**TEXT EXTRACT:**
.....

Signs is an American reggaeton duet from Springfield, Massachusetts. Originally a trio, the group eventually became a duo composed of Yarimar Huertas and Yalixia Figueroa.

Biography

History
The group was originated by member Yarimar, Tarrah & Kiara for a fifth grade talent show. Yarimar's mother, Margie Rosario, set about developing an act based on their singing and dancing, under the name Spring Girls (because of Springfield), which included Yarimar, Kiara smith & Tarrah Garvy. The girls performed a medley of songs popular at the time (Brandy's "Have You Ever?", Britney Spears's "...Baby One More Time", Monica's "Angel of Mine", Cher's "Believe", and TLC's "No Scrubs").

The girls enjoyed their time together so much that after the talent show the girls decided to cement the band. Margie Rosario became the girls’ manager and decided on keeping the girls unsigned until they turned 18. The girls went through several name changes and line-up changes between 2000 and 2006. Eventually the girls settled on the name Signs because the girls all had different astrological signs.

In late 2006 the band featured lead singer Yakasty Abreu, Elizabeth Espiritusanto, Syntasia Gray, LaKeya Wilson, Annie Lee & Shannon Johnson. This particular line-up was short lived when member Rashell Gordon was added to the group. Before this all member changes in the group seemed friendly but disputes between Shannon and the other girls caused the group to temporarily split. Yarimar rejoined with Syntasia and new members Stephanie Rosado (who was Yari’s cousin) and Veronica Colon (who was Stephanie's brother's girlfriend).

Due to her pregnancy, Veronica Colon has left the group and manager Margie has replaced her with 17-year-old Yalixia Figueroa. Syntasia Gray and Stephanie Rosado also have left but the girls decided on making the band a duo only.

Solo projects
During the years the girls have been together some of them have also done some solo endeavors.

Yakasty Abreu and Elizabeth Espiritusanto have done several solo performances outside of the band and have stated that "If things don't work out with the girls then we can always do our own solo thing."

Yarimar Huertas considers her vocal skills to be very weak and probably wouldn’t be a singer on her own. She has however gone into the field of modeling and at one point was a Barbizon model.

.....

Entries on where items appear
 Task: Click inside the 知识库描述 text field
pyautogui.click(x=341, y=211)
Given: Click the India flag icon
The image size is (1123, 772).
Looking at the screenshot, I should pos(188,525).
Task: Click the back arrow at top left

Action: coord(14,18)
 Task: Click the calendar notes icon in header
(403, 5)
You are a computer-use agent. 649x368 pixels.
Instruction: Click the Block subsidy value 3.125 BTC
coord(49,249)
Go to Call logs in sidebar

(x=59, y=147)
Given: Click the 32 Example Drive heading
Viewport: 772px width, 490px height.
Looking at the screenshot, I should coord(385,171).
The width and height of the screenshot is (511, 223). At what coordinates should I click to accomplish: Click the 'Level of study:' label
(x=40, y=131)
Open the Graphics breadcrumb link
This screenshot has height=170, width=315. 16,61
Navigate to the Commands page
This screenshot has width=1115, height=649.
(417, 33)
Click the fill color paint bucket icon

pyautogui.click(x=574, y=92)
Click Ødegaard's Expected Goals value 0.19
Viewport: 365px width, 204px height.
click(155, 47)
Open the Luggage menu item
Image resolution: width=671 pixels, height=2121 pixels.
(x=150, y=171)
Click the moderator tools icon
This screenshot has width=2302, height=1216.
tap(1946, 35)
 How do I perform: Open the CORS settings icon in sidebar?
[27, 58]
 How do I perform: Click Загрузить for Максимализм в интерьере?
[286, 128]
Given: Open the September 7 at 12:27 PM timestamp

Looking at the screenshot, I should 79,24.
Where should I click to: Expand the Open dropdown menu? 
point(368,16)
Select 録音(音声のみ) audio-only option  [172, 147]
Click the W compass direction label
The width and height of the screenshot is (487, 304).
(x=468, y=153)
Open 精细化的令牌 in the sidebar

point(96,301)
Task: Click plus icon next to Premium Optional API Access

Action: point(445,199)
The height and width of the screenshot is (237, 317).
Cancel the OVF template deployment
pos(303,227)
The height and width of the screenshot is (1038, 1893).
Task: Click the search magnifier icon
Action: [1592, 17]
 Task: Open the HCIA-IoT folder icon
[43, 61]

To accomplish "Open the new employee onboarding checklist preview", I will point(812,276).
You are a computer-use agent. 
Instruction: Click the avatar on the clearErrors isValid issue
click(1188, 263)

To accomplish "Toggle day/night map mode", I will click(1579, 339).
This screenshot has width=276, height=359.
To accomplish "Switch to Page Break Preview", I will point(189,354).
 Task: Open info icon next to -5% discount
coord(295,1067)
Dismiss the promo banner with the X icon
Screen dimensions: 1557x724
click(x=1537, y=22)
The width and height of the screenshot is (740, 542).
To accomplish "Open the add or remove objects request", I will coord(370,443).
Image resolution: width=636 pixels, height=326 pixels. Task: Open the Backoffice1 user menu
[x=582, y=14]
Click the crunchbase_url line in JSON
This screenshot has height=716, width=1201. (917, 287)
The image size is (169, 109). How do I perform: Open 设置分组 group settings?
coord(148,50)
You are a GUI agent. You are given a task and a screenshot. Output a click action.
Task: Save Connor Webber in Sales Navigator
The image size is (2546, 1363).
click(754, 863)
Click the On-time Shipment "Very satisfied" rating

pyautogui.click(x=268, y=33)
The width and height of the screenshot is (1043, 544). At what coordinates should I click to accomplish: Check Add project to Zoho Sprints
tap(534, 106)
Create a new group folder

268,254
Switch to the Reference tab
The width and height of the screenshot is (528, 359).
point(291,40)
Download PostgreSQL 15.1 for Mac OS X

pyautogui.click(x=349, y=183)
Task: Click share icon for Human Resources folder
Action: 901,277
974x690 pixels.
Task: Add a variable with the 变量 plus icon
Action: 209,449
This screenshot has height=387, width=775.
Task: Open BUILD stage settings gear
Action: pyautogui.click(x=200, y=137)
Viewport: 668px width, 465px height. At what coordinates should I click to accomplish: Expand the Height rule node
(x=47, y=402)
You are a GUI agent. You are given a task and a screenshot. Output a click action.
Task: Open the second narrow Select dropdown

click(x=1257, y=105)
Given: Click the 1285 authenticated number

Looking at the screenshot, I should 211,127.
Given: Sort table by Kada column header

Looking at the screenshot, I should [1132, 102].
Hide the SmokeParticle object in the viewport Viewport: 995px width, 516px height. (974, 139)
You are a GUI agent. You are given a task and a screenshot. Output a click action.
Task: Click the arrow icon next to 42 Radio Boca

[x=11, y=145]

.....

**STATED EXERCISE 1:**
Which songs made up the medley the girls performed at the talent show, according to the text on Signs? Give each song with its artist.
**STATED EXERCISE 2:**
Rewrite the passage of the Signs text starting with "Signs is an" and going on through "and Yalixia Figueroa.", putting "three-piece group" in place of "trio".

**CORRECT ANSWER 1:**
- Brandy's "Have You Ever?"
- Britney Spears's "...Baby One More Time"
- Monica's "Angel of Mine"
- Cher's "Believe"
- TLC's "No Scrubs"

**CORRECT ANSWER 2:**
Signs is an American reggaeton duet from Springfield, Massachusetts. Originally a three-piece group, the group eventually became a duo composed of Yarimar Huertas and Yalixia Figueroa.